Why ABAC Beats RBAC in My Systems

Published: September 1, 2025

I have worked with both ABAC and RBAC permission models. While I see the usefulness of both, I believe we often default to RBAC even when it can limit powerful options for users.

But first of all, what are those acronyms?

RBAC stands for Role-Based Access Control. It means users can perform actions based on their assigned role (Admin, User, Visitor, etc.). This is easy to work with for both developers and users. However, in complex systems (and I would argue even in simpler ones), it often lacks the granularity you need.

ABAC stands for Attribute-Based Access Control. It means users are granted permissions at a more detailed level in the system, such as per module or per action. This gives admins far more control when defining what each user can access.

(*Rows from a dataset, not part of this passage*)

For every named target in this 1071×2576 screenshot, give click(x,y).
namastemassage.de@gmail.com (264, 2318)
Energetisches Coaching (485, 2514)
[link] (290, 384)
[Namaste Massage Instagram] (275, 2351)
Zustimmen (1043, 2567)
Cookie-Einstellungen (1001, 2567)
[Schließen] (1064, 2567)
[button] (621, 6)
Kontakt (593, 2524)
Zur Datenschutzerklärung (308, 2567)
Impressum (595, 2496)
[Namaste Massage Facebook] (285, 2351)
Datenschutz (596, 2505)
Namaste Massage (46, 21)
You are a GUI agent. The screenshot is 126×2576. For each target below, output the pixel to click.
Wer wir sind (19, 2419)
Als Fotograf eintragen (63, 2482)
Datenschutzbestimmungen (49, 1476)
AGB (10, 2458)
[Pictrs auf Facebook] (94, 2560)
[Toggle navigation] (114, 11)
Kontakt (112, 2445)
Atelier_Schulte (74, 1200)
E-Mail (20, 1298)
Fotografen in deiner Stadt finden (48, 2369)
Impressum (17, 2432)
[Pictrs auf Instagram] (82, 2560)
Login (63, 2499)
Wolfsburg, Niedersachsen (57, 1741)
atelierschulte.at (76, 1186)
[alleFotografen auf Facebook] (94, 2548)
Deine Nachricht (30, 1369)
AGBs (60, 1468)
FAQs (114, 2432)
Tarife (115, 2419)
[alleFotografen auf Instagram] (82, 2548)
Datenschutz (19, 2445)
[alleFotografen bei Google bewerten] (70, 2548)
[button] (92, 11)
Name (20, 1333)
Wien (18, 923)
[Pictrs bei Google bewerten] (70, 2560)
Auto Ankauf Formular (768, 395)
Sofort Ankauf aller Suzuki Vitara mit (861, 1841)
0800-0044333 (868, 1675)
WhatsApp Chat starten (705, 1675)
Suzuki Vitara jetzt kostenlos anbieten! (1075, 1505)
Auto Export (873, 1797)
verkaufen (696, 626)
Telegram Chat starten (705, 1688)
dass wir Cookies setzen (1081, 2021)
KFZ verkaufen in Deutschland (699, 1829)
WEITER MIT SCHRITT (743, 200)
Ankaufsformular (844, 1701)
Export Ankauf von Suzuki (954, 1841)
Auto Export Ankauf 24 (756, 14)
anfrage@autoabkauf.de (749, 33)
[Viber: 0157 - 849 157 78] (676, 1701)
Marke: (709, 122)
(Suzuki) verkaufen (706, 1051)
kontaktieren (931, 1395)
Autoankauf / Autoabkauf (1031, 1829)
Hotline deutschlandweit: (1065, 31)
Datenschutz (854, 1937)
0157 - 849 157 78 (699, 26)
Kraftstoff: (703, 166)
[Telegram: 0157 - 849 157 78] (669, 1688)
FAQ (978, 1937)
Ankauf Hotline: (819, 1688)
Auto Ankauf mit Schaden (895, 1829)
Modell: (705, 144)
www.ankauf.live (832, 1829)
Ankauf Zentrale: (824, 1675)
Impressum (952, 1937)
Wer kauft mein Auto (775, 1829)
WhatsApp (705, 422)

RBAC is much more common than ABAC. Even major auth providers like Firebase Auth, Auth0, and Okta do not offer native ABAC support. Better Auth also does not include native ABAC out of the box, but it is flexible enough to implement it cleanly in your own data model and authorization layer.

While this can make development easier at first, I believe it can reduce both security and user experience in some cases. I decided to stick with ABAC for my B2B products, and my users love it. In my case, I split permissions by module and, in some projects, also by write/read capabilities. For example, a user may be allowed to read finances, read inventory, and modify to-dos, while having no access to anything else.